» TEXT UNDER STUDY
Here’s a clever new hook for a horror film – what if you had a protagonist so despicable that you couldn’t help but root against them? Dashcam – from Get Out and The Purge studio Blumhouse – features at its centre a narcissistic bully in a Maga hat who, even when their life is on the line, still finds the energy to spout Covid conspiracies. Despite that, they have a cockroach-like ability to survive any peril.

Dashcam walks the same path as 1999’s The Blair Witch Project, there’s no doubt about that. You could even argue that it’s a major part of Rob Savage’s DNA as a filmmaker, since his 2020 debut Host was pretty much the closest replication we’ve had to that lo-fi, DIY breakout in recent years. Host was a found footage oddity primed for modern times, with a séance attempted over Zoom going horribly wrong. Savage has a bigger VFX budget to play with here – and a multi-location sense of spectacle – but not quite as tight or effective a concept, even if it replicates the found footage angle from Host and is all shot on iPhones. It brings to mind that some people are often at their most ingenious when faced with creative limitations.

But Dashcam is still a riot. Sure, it’s a film whose spell I can imagine being instantly broken the second you remove it from the precise context it was made for – in a cinema, with as large an audience as possible, all of them hooting and hollering – but that should hardly be counted as a mark against it. If anything, it’s proof that Savage knows exactly the kind of film he’s making. Dashcam is pure chaos, headlined by a character with a maelstrom for a personality. Annie Hardy, one half of the LA-based music duo Giant Drag, plays Annie, an exaggerated version of herself – although to what degree, it’s not entirely clear. As in real life, she’s the host of a live-streamed show called Band Car, in which she improvises dirty raps while driving around the city.

To evade Covid lockdown, Annie hops on a plane to the UK and drops by the house of former bandmate Stretch (Amar Chadha-Patel). And by drop by, I of course mean breaks into his house in the dead of night. Soon enough, she’s kicked out of the house and decides to steal Stretch’s car. When she’s asked by a stranger to help chauffeur an elderly woman, Angela (Angela Enahoro), to another address, she accepts only because there’s some money to be made. But there’s something very, very wrong with Angela. And Annie only finds out when it’s far too late.

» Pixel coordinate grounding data
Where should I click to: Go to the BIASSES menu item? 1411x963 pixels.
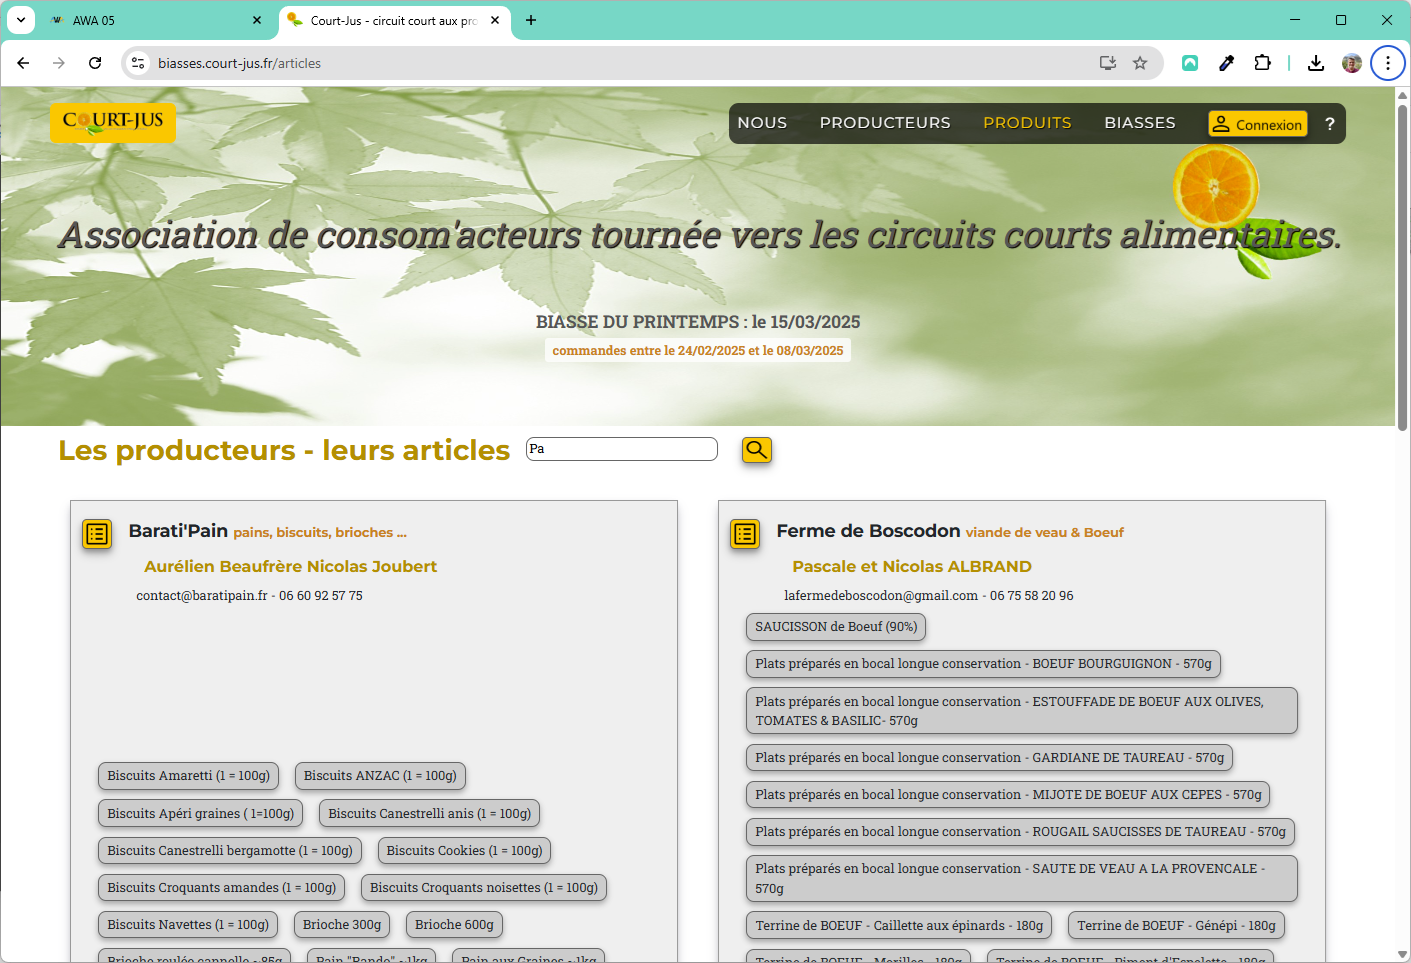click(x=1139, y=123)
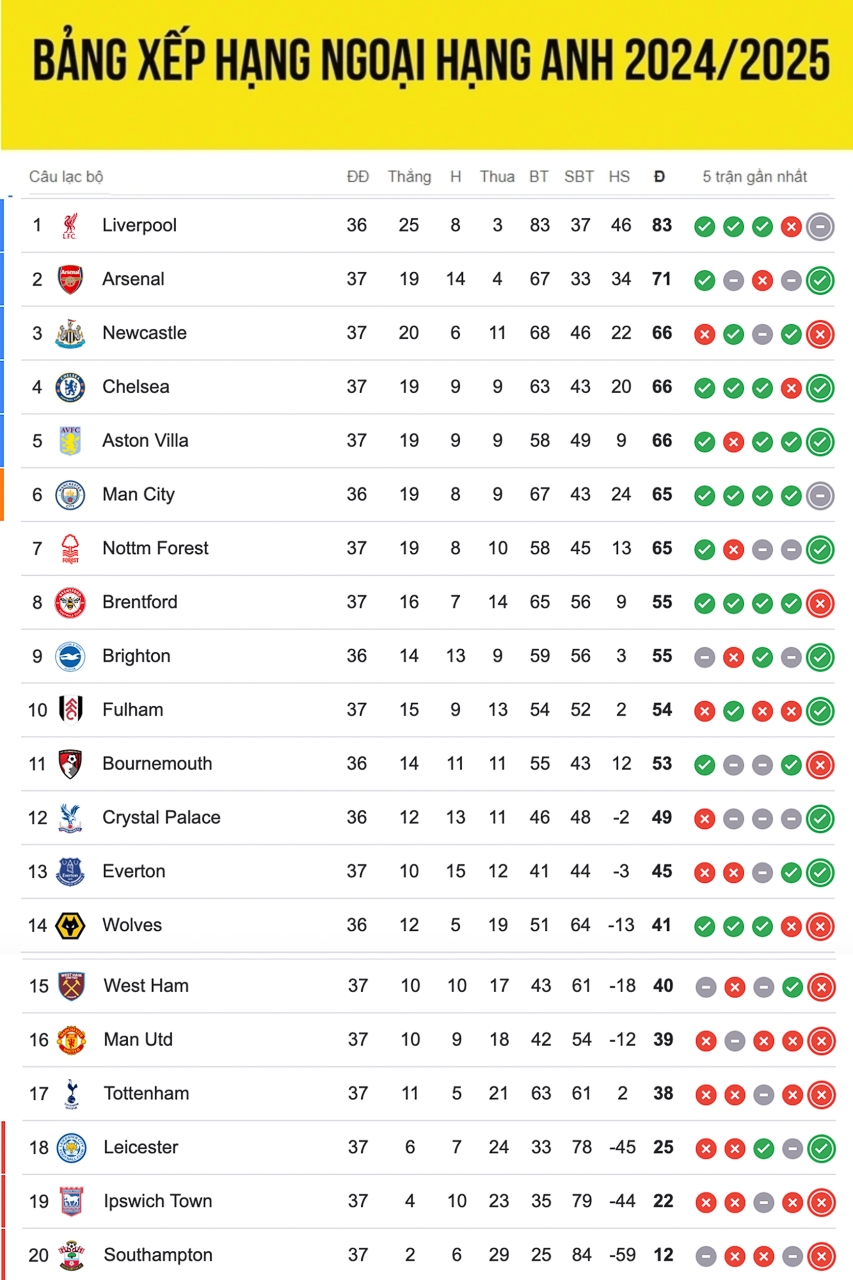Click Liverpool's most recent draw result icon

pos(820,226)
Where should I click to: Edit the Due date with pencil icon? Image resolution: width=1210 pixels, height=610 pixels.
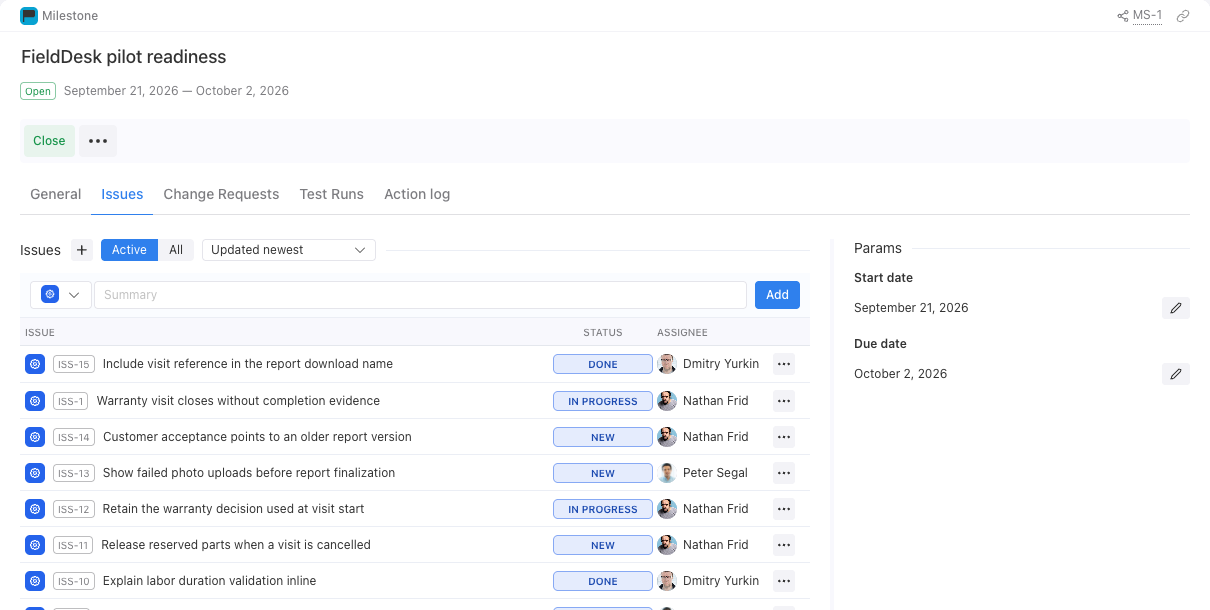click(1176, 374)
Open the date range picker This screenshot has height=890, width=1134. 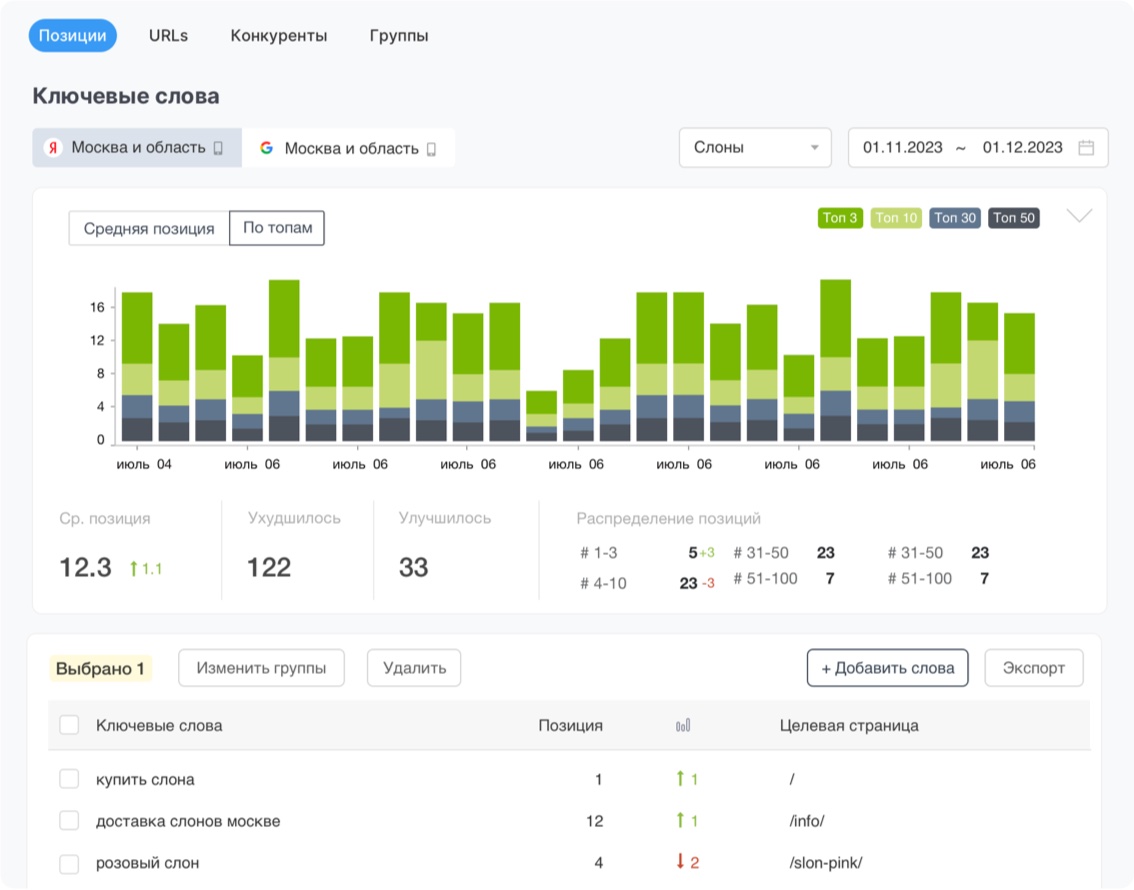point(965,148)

» TASK BRIEF
Continue the review of the horror film Dashcam, picking up right after its final sentence. The pixel coordinate grounding data is unrelated to the review and is included only as separate material.

» RESULT OF THE EXERCISE
Dashcam is the haunted-maze, “something’s around the corner” brand of scary, and kept light thanks to Annie’s amusingly blazé reactions to what’s going on. Even in the film’s phantasmagoric final stretch, she’s still there screaming “s**t on my dick” and “c***s in my face” over and over again. But the film’s party-friendly atmosphere sneaks in some interesting observations. Firstly, there’s something to be said about a conspiratorial horror lead who immediately assumes that something fishy is up (her guess? An “adrenochrome-harvesting party”, à la Pizzagate), but doesn’t actually do anything about it. If Annie sincerely believed any of her wild theories, would she have driven right into the middle of this mess in the first place?

There’s also a second, hidden narrative unfolding in the comments of her livestream – a snapshot portrait of how much the internet has corrupted our relationship with the truth. She’s being watched exclusively by cynics who think it’s “fake as f***” when she’s begging for her life. Sociopaths tell her to flash her breasts at a man in front of her who’s on fire. Viewers somehow end up arguing over crime statistics. At no point does anyone actually try to help her. Dashcam makes a good point: when the whole world’s coming at you through a screen, it becomes increasingly hard to tell the difference between life and entertainment.